> _Task set_
**A)** Copy out the passage of the essay on stars and love from "Luckily, many double" up to and including "out across space-time.".
**B)** Carry on writing the essay on stars and love, starting right after its last sentence.

> _Source document_
>>>

By Reina Reyes

Some people consult the alignment of the stars to learn about their fate in love. But this is astronomy, not astrology. Here, we shall take a look at the lives of stars and see what they can teach us about love and relationships here on Earth. Warning: relationship advice to follow, with a cosmic twist.

Are you single or in a relationship? Our Sun is a single parent, with eight grown children— including Earth, the special middle child. Decades ago, it was hypothesized that the Sun had a companion, dubbed “Nemesis”, blamed to have caused past mass extinctions. Our telescopes have since surveyed the scene, but found no one.

Most stars do have companions. When we look at the sky with our telescopes, we find double stars—pairs of stars next to one another. They seem close, but looks can be deceiving. Some double stars are actually light-years apart, with one much farther away than the other— they just happen to lie along the same line of sight from Earth. These so-called optical double stars only appear to be together, but when you look closer, there is no real connection.

Are you in a close relationship, or one that only appears so?

Luckily, many double stars are actual binary star systems—two companion stars locked in a gravitational dance, orbiting around a common center of mass. This dance goes on for millions or billions of years, sending gravitational waves rippling out across space-time.

<<<

> _Available data_
>>>

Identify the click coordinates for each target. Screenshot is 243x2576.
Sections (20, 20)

<<<

> _Answers provided_
**A)**
Luckily, many double stars are actual binary star systems—two companion stars locked in a gravitational dance, orbiting around a common center of mass. This dance goes on for millions or billions of years, sending gravitational waves rippling out across space-time.

**B)**
Binary stars in mutual gravitational embrace

There are three kinds of binary star systems, depending on how far apart the two stars are. Let’s take each one in turn, and ask: Which kind of binary system are you in? Which kind would you like to be in?

Two become one: Contact binaries

The two stars in a binary can be so close together they literally share a common atmosphere. This is, however, a highly unstable situation— it cannot last forever. In one scenario, friction caused by the smaller star orbiting around the atmosphere of the giant star can splash the atmosphere right off, much like stirring up water in a small pool will cause it to splash out. What is left is the naked core—another type of star called a white dwarf. Over time, the two stars will merge and form a single bigger star. The two stars that came into contact eventually become one.

Contact binaries are so close they share a common atmosphere.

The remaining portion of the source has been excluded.